We have been experimenting with making a mashed potato replacement using summer squash this week. Turns out, squashed (or mashed) squash isn’t all that peculiar. Who knew? We haven’t cooked squash before so we are entering new territory and having a ball with it. 🙂

Don found recipes online to get him started (see examples here, here, and here.) It seems butternut squash is most frequently used for this dish but we had yellow crookneck squash and it seemed to turn out just fine.

Don made use of his vast culinary talents that come so naturally to him (brat) and took a little license to add a few new things once he had a general idea of how to cook the squash. I don’t have actual measurements, alas, Don doesn’t really measure. It’s always a pinch of this, a few shakes of that. He just adds things by instinct and flavors to taste. Hopefully sharing this with you still provides some value, maybe some ideas, or some starting points.

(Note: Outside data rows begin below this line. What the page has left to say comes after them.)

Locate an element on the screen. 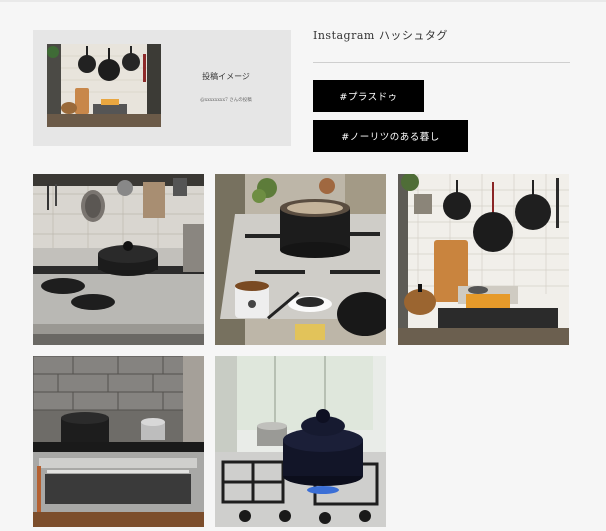 This screenshot has width=606, height=531. hashtag-button-plusdo: #プラスドゥ is located at coordinates (368, 96). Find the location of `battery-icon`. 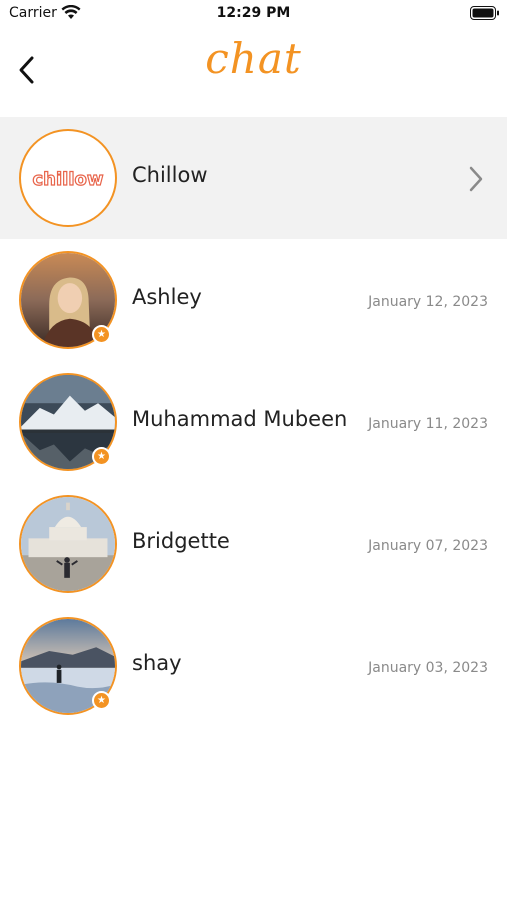

battery-icon is located at coordinates (484, 13).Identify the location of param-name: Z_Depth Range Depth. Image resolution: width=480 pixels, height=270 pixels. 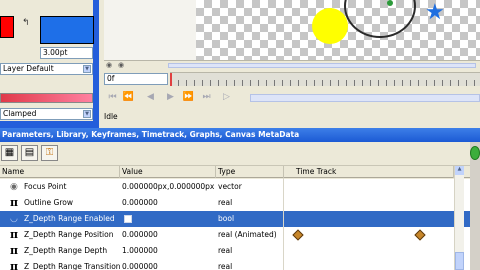
(66, 250).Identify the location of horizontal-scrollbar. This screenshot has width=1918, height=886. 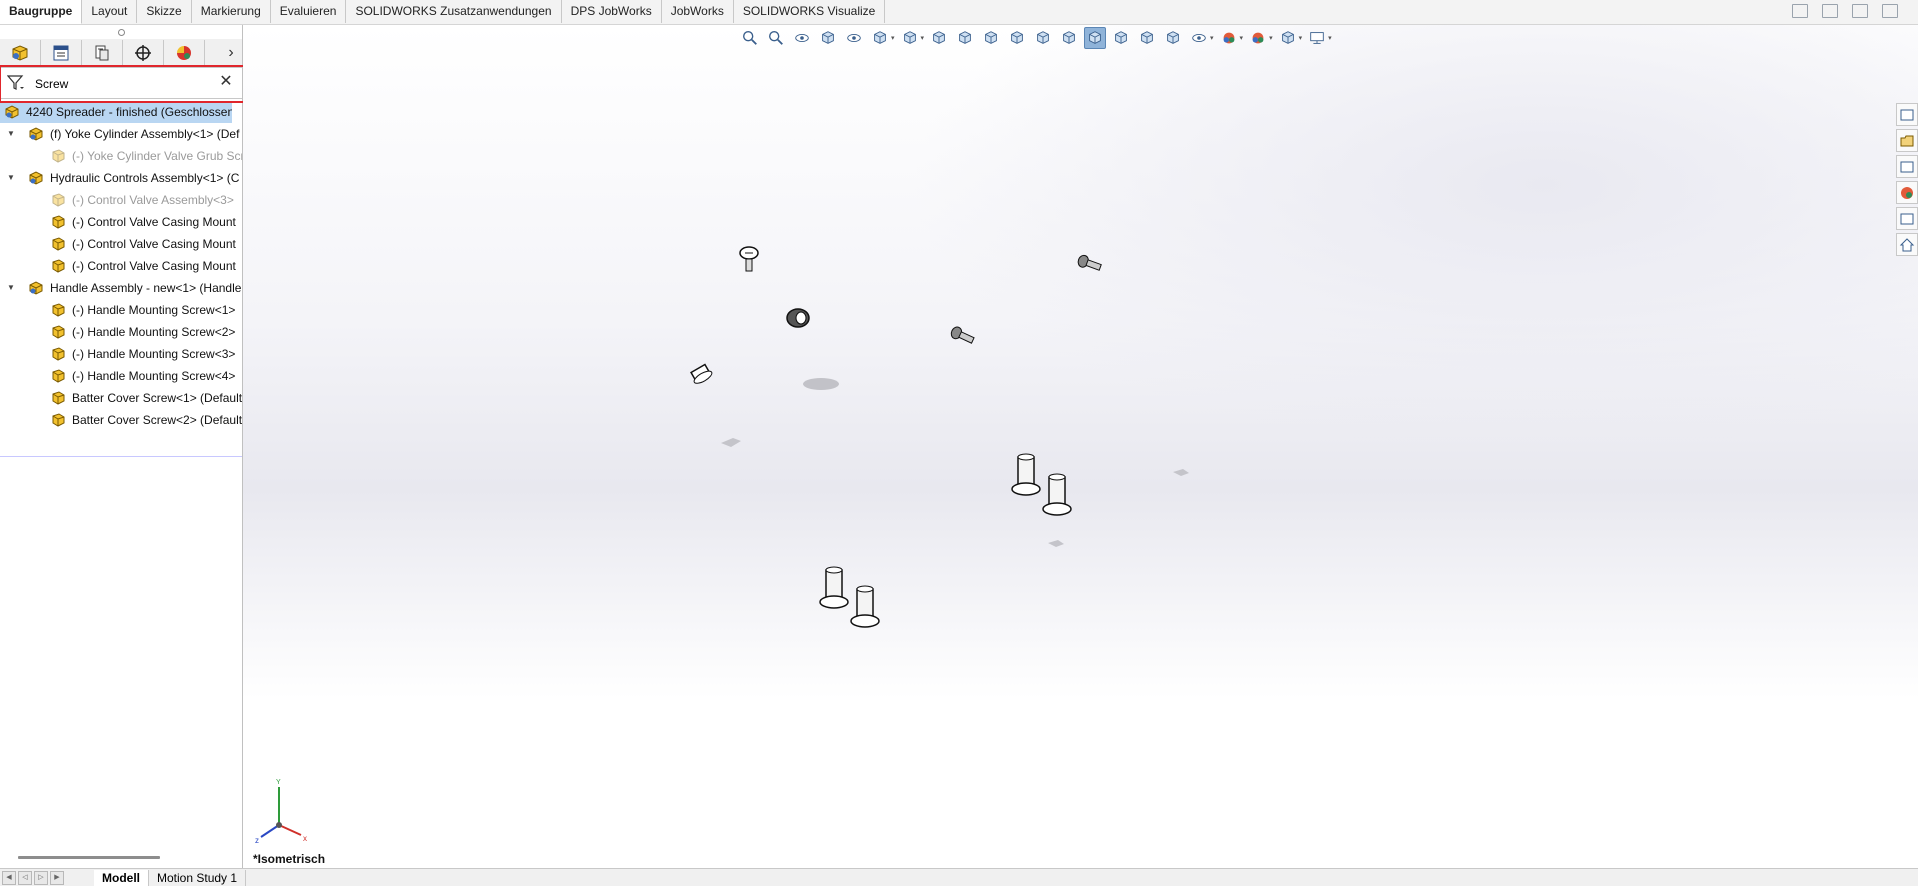
(89, 858).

Forgive me for not getting any pictures of the process – I was making a breakfast casserole while he was making our smashed side dish. However, this is how it all turned out.

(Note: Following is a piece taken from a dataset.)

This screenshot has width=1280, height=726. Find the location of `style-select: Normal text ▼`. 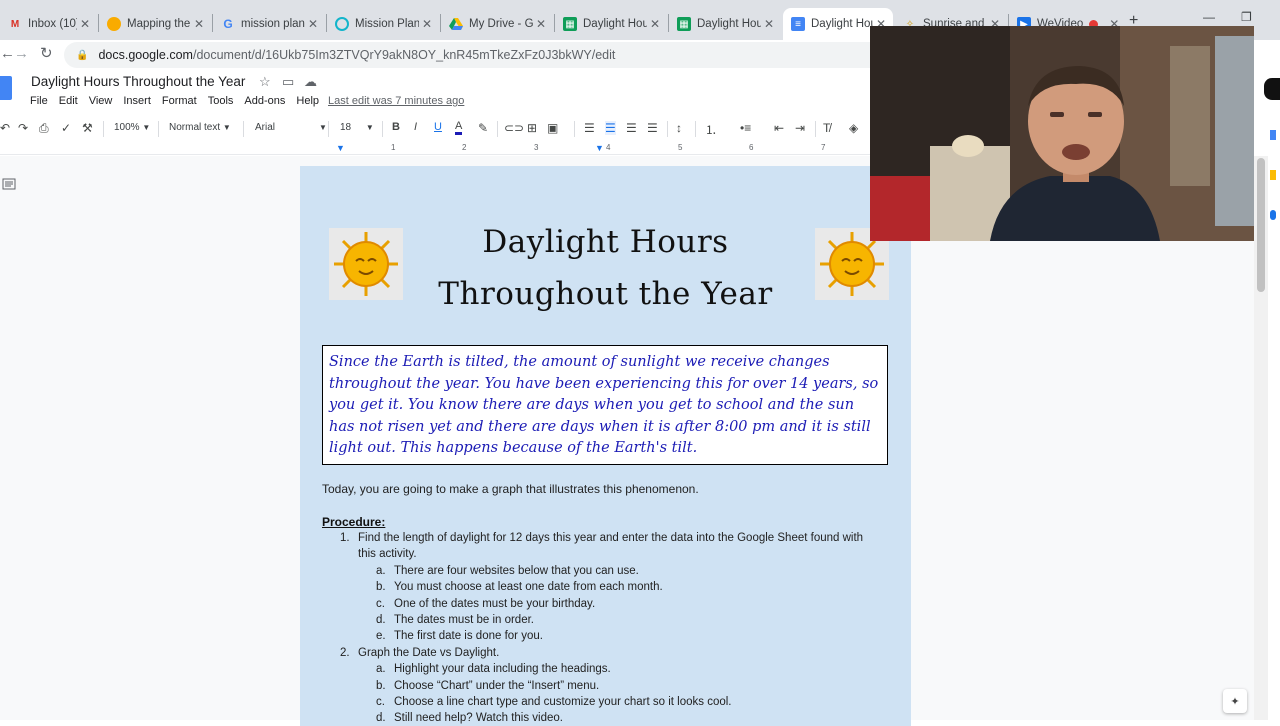

style-select: Normal text ▼ is located at coordinates (200, 128).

Pretty isn’t it? Colorful, and tasty!

Here’s what’s in it:

  • 3 smallish yellow crookneck squash
  • 1 zucchini
  • ½ head of cauliflower
  • 3 strips of bacon (mmm, bacon) – I really doubted him on that addition but once again, his instincts proved true. It was a good choice.
  • sour cream
  • green onion
  • red bell pepper
  • salt and pepper
  • garlic
  • red pepper flakes
  • oregano


Cut the squash and zucchini into small chunks (much like you do when boiling potatoes) and place in a pan with about a ½ inch of water. Cover and steam on low medium heat until soft (about 15 minutes.)

Steam your cauliflower together with the squash and zucchini, or like us, you can steam separately using one of those little stainless steel vegetable steamers. No reason why Don chose to steam it separately this time around, he just didn’t think about doing it all together.

Once everything is steamed to the softness that you like, drain the water, and combine all the veggies in one pan. Reduce heat to medium low. Add your other ingredients and blend together. A stick blender works wonders for us in this department (we like the Kitchen Aid one.)  I’m sure an old school hand mixer would work just as well. I don’t think hand mashing would be very effective.

Let sit for another five or ten minutes to get an even temperature throughout.


Cooking is like love.  It should be entered into with abandon or not at all.